> _INPUT_:
========

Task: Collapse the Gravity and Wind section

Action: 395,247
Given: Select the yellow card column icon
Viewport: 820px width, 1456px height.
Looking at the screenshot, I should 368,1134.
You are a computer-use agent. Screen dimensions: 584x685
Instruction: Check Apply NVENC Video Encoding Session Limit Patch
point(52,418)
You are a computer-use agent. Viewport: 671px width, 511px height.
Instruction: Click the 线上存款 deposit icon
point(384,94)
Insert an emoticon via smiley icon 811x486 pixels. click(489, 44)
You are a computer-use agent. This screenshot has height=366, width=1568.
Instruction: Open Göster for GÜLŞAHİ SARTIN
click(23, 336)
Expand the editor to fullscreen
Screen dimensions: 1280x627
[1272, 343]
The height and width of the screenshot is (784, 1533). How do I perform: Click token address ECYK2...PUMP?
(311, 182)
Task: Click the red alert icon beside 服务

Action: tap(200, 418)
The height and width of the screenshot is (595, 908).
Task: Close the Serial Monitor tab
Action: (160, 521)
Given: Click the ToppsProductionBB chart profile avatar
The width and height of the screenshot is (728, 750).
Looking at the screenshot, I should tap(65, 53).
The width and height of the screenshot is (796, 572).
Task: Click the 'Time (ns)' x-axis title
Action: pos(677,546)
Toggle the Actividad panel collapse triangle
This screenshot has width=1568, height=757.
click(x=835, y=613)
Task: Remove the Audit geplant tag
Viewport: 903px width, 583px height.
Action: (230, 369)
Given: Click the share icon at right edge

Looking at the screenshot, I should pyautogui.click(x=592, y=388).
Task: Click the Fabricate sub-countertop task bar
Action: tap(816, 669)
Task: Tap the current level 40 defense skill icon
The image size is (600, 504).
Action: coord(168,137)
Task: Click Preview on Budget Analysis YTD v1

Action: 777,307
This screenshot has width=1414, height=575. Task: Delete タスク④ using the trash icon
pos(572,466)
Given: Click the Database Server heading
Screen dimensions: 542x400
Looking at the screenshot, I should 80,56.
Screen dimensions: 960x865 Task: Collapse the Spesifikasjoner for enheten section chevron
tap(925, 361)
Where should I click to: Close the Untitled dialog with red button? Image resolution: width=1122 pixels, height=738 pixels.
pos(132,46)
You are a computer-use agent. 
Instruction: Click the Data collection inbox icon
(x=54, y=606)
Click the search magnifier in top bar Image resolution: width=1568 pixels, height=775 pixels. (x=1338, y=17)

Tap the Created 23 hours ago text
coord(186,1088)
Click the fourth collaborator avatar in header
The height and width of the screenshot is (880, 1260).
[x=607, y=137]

========

> _ASSIGNED TASK_: Find "Task: Click Preview on Budget Analysis YTD v1" in the entries above and copy that whole line exactly, then each line after it through the line that contains "Click the fourth".

> _REPLY TO THE TASK_:
Task: Click Preview on Budget Analysis YTD v1

Action: 777,307
This screenshot has width=1414, height=575. Task: Delete タスク④ using the trash icon
pos(572,466)
Given: Click the Database Server heading
Screen dimensions: 542x400
Looking at the screenshot, I should 80,56.
Screen dimensions: 960x865 Task: Collapse the Spesifikasjoner for enheten section chevron
tap(925, 361)
Where should I click to: Close the Untitled dialog with red button? Image resolution: width=1122 pixels, height=738 pixels.
pos(132,46)
You are a computer-use agent. 
Instruction: Click the Data collection inbox icon
(x=54, y=606)
Click the search magnifier in top bar Image resolution: width=1568 pixels, height=775 pixels. (x=1338, y=17)

Tap the Created 23 hours ago text
coord(186,1088)
Click the fourth collaborator avatar in header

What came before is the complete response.